(Collected data)
++++++++++

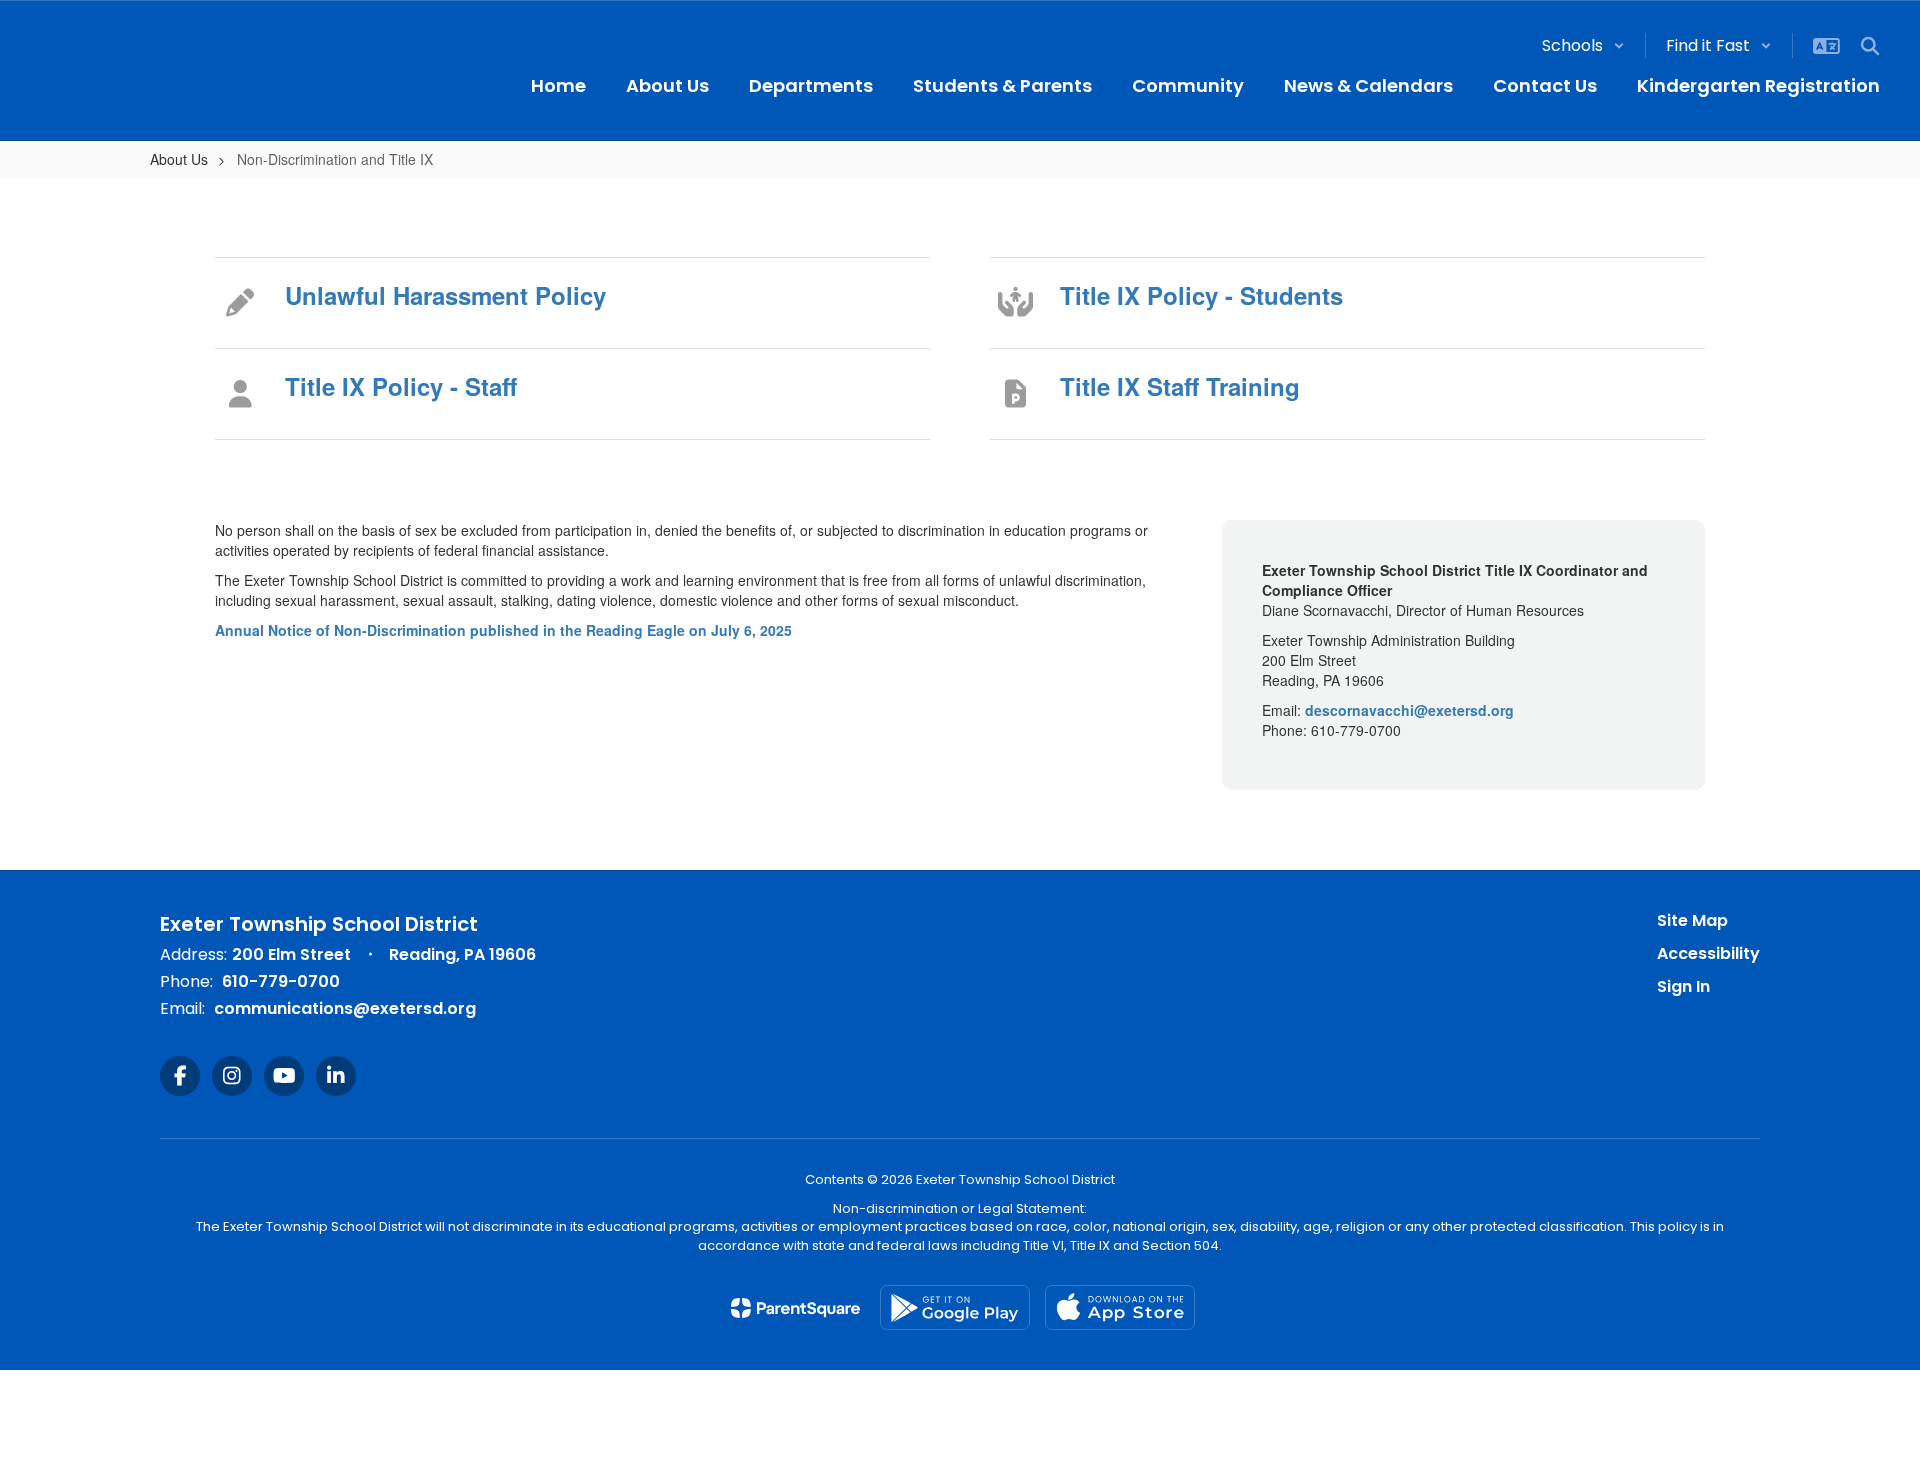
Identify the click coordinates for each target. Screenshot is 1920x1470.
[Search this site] (1870, 46)
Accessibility (1708, 953)
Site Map (1692, 920)
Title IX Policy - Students (1201, 295)
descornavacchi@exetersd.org (1409, 710)
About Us (179, 159)
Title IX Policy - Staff (401, 386)
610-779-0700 (281, 981)
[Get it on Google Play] (955, 1307)
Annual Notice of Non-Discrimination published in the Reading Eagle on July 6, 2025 (505, 630)
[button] (1583, 45)
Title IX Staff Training (1180, 386)
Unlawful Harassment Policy (445, 295)
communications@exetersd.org (345, 1008)
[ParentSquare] (795, 1308)
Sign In (1683, 986)
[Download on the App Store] (1120, 1307)
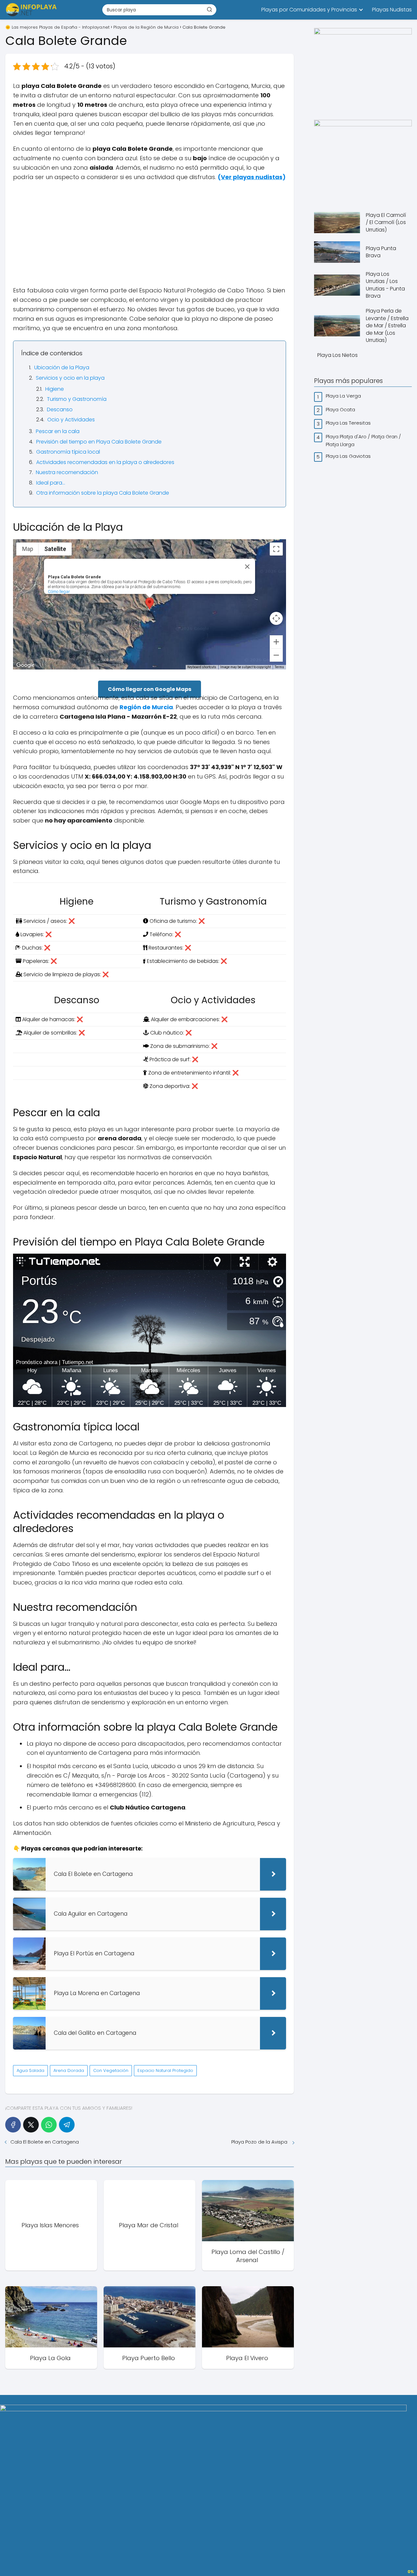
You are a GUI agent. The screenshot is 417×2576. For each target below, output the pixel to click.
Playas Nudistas (392, 9)
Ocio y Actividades (71, 419)
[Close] (247, 566)
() (252, 177)
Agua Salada (30, 2070)
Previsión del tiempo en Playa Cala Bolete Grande (99, 441)
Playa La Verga (344, 395)
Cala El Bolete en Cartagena (44, 2141)
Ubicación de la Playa (61, 367)
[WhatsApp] (49, 2125)
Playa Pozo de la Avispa (260, 2141)
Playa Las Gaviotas (349, 456)
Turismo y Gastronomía (77, 399)
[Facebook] (13, 2125)
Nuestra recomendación (67, 472)
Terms (279, 667)
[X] (31, 2125)
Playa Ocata (341, 409)
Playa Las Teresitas (349, 422)
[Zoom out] (276, 655)
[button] (149, 604)
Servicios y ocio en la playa (70, 378)
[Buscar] (209, 9)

++++++++++

An exact copy of the lines from the one with "Playa Ocata (341, 409)" to the final line of the entries is all that the answer should hold.

Playa Ocata (341, 409)
Playa Las Teresitas (349, 422)
[Zoom out] (276, 655)
[button] (149, 604)
Servicios y ocio en la playa (70, 378)
[Buscar] (209, 9)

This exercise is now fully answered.